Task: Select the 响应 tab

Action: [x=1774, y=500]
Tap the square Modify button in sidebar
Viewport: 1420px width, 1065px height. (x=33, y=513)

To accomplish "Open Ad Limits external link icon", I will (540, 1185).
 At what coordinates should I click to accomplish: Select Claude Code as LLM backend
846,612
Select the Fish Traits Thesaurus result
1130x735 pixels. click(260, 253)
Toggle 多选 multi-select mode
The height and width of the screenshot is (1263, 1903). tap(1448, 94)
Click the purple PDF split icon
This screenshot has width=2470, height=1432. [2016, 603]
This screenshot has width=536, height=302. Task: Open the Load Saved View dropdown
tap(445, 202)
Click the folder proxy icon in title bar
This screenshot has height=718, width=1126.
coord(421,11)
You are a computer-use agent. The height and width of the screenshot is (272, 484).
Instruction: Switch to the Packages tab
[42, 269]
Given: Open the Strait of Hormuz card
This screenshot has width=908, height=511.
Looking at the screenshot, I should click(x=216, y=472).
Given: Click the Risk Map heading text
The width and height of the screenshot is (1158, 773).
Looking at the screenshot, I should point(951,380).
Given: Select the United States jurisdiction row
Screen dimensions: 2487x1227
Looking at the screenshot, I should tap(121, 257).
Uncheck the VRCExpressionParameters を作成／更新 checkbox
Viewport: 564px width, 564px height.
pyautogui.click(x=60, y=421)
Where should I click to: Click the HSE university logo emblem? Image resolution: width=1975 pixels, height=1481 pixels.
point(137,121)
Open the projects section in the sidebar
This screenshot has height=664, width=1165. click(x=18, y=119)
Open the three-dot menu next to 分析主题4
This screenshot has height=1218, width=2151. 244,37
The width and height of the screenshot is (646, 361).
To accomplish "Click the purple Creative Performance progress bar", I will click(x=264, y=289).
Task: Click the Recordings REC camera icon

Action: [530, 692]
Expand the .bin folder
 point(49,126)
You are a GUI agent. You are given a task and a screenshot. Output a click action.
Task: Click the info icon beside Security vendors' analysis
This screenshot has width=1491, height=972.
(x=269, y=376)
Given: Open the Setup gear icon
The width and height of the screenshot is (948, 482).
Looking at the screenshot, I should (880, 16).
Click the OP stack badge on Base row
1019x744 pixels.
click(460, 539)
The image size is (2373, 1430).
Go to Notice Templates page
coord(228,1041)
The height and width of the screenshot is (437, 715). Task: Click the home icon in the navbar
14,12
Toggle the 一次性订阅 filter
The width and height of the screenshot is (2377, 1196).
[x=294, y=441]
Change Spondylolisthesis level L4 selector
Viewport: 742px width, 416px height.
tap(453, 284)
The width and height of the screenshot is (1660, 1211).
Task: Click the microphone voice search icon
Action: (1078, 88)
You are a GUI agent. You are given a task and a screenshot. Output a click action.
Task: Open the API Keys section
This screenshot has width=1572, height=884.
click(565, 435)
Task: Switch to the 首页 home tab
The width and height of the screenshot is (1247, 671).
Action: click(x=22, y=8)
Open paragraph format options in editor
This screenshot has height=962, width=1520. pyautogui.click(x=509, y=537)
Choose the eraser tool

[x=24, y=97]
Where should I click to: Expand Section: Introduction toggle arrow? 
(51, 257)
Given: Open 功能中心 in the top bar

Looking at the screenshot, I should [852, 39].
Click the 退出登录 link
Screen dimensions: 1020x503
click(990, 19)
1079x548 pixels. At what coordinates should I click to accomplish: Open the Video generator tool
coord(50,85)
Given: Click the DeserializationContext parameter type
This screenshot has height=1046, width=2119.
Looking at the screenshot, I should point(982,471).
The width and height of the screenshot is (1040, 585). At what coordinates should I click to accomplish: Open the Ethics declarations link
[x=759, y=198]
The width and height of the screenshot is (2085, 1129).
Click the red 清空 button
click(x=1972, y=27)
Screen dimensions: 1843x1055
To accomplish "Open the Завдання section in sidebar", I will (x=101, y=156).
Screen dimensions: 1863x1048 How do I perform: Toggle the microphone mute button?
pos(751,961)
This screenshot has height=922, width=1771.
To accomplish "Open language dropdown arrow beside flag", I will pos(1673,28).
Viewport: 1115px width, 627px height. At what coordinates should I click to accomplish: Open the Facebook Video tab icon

• • •

* Task statement:
Take from the entries every line that has the string "will".

* Exercise answer:
To accomplish "Open Ad Limits external link icon", I will (540, 1185).
To accomplish "Click the purple Creative Performance progress bar", I will click(x=264, y=289).
To accomplish "Open the Завдання section in sidebar", I will (x=101, y=156).
To accomplish "Open language dropdown arrow beside flag", I will pos(1673,28).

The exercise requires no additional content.